> [What needs to be done]
Please rewrite everything from the first of the items down to the line with "Click the green hammer Build Project icon", changing "streaming" to "entertainment" and leaving everything else as it is.

> [Data]

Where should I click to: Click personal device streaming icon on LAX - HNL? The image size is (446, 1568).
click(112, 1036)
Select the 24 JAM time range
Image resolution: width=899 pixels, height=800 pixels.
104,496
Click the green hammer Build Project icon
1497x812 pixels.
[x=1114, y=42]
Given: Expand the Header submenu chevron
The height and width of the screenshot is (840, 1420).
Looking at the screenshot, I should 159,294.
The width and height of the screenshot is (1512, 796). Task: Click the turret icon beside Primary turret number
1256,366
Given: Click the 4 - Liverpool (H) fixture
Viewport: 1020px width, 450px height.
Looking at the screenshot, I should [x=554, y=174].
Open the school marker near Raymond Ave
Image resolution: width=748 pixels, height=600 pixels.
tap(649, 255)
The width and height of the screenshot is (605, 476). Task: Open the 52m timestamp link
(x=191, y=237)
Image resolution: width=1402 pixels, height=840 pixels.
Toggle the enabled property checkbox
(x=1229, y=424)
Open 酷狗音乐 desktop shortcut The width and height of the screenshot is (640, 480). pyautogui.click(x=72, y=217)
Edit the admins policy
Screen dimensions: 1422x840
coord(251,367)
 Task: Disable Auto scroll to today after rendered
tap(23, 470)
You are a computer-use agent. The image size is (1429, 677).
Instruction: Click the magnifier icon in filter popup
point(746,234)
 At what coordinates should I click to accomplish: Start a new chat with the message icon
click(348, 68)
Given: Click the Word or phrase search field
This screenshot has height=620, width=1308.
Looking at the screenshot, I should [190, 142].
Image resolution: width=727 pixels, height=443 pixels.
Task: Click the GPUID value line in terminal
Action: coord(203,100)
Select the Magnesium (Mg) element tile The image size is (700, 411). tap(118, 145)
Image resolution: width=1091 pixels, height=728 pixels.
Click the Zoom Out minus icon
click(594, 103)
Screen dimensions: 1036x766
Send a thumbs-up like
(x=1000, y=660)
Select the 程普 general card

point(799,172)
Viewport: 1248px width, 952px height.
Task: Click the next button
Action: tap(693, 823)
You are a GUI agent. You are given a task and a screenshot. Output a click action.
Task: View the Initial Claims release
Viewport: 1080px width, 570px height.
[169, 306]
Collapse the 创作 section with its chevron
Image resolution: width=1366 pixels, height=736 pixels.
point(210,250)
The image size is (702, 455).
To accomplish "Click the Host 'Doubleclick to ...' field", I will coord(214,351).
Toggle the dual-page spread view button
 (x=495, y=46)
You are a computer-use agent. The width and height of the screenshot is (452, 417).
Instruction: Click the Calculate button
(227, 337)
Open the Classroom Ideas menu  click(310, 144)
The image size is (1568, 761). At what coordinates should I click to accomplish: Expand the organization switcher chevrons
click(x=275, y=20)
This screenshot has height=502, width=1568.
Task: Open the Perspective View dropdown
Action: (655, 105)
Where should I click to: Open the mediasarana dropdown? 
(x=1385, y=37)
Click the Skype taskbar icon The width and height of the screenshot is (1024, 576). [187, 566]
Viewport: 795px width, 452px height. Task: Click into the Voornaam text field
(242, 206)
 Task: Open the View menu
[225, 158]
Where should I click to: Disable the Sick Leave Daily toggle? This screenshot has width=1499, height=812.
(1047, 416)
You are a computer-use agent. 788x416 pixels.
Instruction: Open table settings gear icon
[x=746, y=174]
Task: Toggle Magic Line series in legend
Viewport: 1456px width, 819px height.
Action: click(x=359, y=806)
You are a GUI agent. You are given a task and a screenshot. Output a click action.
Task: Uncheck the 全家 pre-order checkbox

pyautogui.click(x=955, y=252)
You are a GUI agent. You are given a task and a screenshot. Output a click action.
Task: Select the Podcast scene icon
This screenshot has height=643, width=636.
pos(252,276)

> [Answer for the task]
Where should I click to: Click personal device entertainment icon on LAX - HNL? The image size is (446, 1568).
click(112, 1036)
Select the 24 JAM time range
Image resolution: width=899 pixels, height=800 pixels.
104,496
Click the green hammer Build Project icon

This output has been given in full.